Document and screenshot pointing records
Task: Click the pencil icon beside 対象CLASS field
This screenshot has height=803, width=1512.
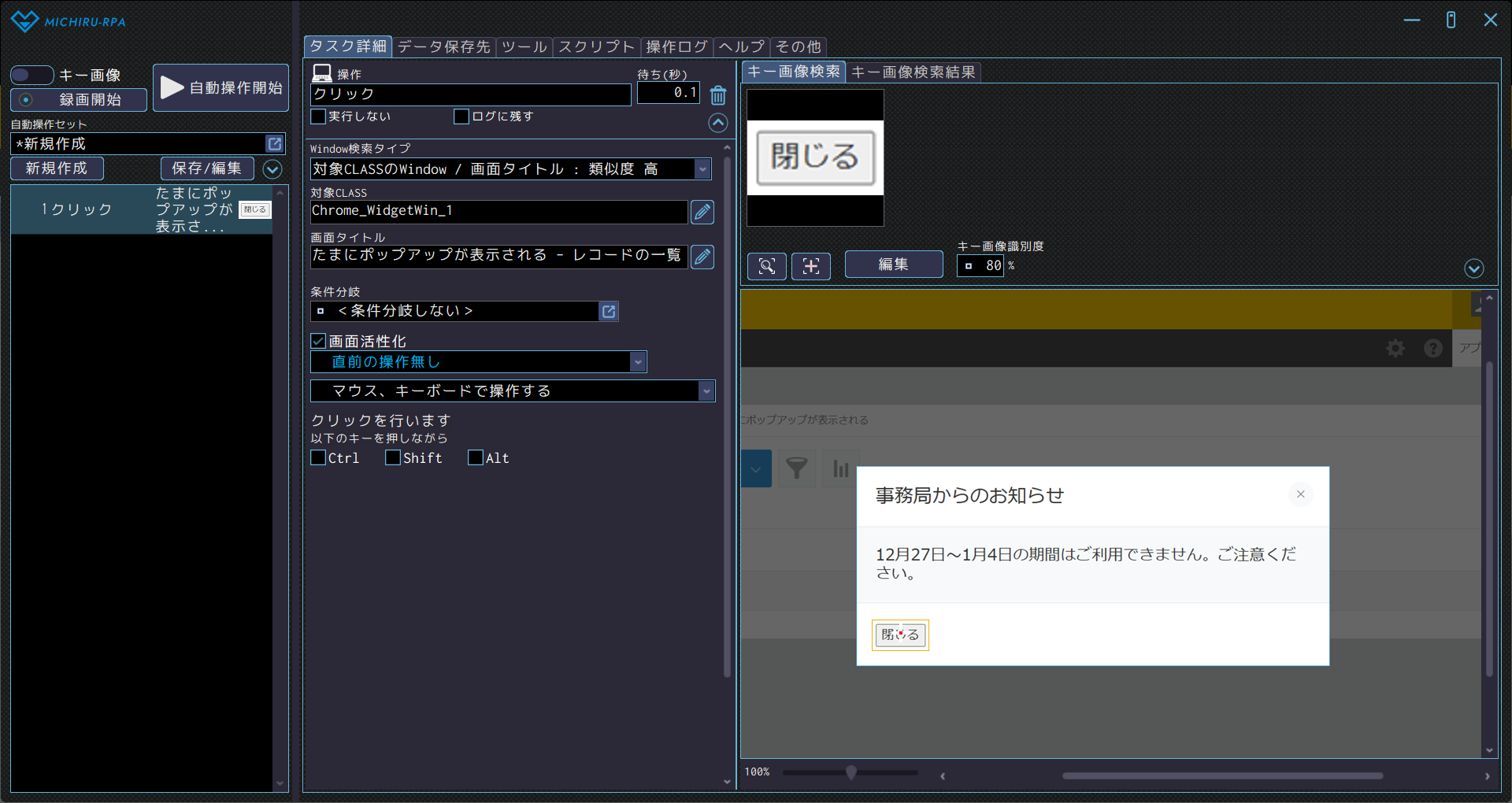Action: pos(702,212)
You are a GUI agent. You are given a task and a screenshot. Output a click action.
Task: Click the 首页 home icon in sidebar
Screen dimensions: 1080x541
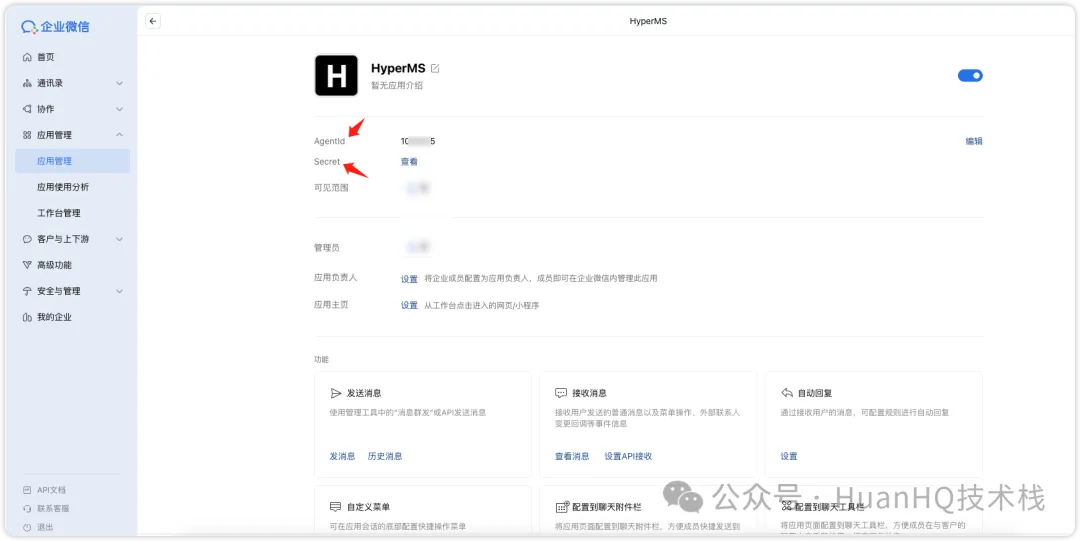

PROBLEM TO SOLVE:
Copy the records above word for word, omitting the pictures.

COMPLETED EXERCISE:
Task: Click the pencil icon beside 対象CLASS field
This screenshot has height=803, width=1512.
Action: pos(702,212)
You are a GUI agent. You are given a task and a screenshot. Output a click action.
Task: Click the 首页 home icon in sidebar
Screen dimensions: 1080x541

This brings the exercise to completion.